▸ **SELECTED TEXT**:
..........

Lockheed argued that Brown’s complaint failed to trigger the protections of the Act because it sounded in mail or wire fraud and not fraud against shareholders. But “[t]his interpretation of the statute is incorrect,” the panel said.
“The plain, unambiguous text of §1514A(a)(1) establishes six categories of employer conduct against which an employee is protected from retaliation of reporting: violations of 18 U.S.C. §1341 (mail fraud), §1343 (wire fraud), §1344 (bank fraud), §1348 (securities fraud), any rule or regulation of the SEC, or any provision of federal law relating to fraud against shareholders,” the court explained.
Because the statute lists various federal laws, “Lockheed’s reading of the statute would render their enumeration. . . wholly superfluous,” the court said. “Congress could have accomplished the more limited purpose attributed to it by Lockheed by limiting whistleblower protection under Sarbanes-Oxley only to an employee who reports conduct ‘the employee reasonably believes constitutes a violation of any provision of federal law relating to fraud against shareholders.’ Because Congress did not so phrase the statute, the proper interpretation of §1514A(a) gives each phrase distinct meaning and holds a claimant who reports violations of 18 U.S.C. §§1341, 1343, 1344, or 1348 need not also establish such violations relate to fraud against shareholders to be protected from retaliation under the Act.”
Further, the court deferred to the Board’s interpretation of the Act, which recognized Brown’s claims. The three-judge panel dismissed Lockheed’s contention that deference was not required because the Board’s stance changed from a previously expressed position. “Because the Board’s interpretation of Section 806 is based on a permissible construction of the statute, we hold an employee complaint need not specifically relate to shareholder fraud to be actionable under the Act,” the court concluded.

..........

Dataset excerpts
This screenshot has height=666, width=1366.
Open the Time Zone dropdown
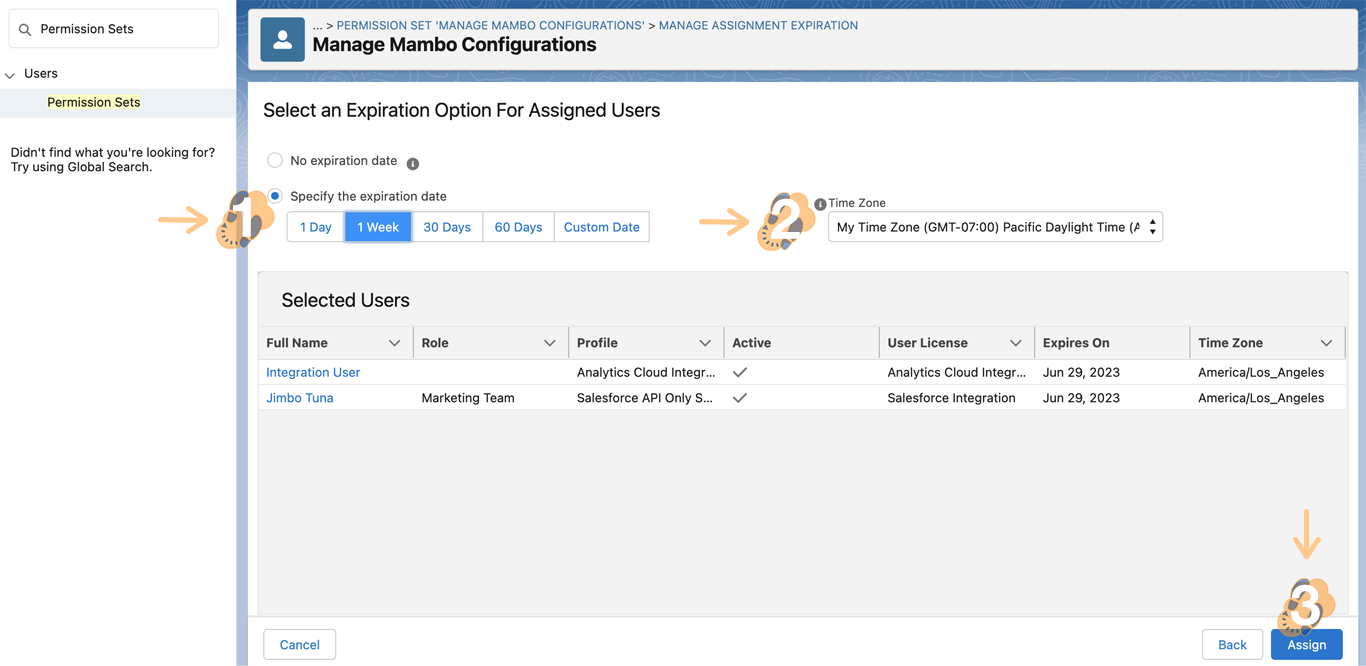(x=995, y=227)
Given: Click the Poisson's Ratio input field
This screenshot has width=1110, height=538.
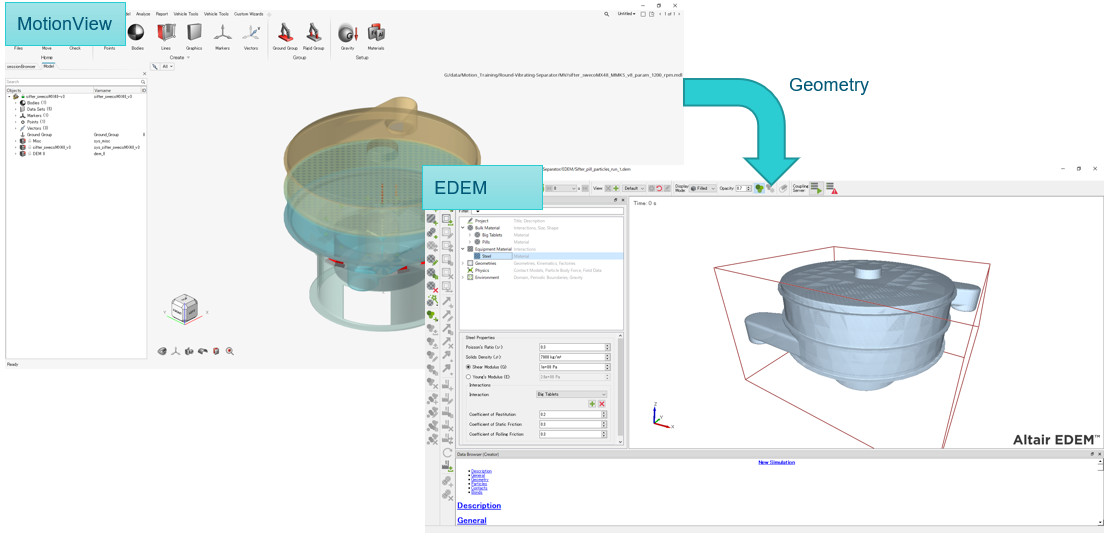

..........

Please answer these questions from the text about the Lockheed ruling:
1. According to Lockheed, what kind of fraud did Brown's complaint sound in?
2. How many categories of employer conduct does the court say §1514A(a)(1) establishes?
3. Whose interpretation of the Act did the court defer to?
The rows are separate from the text about the Lockheed ruling.

1. Mail or wire fraud.
2. Six.
3. The Board's.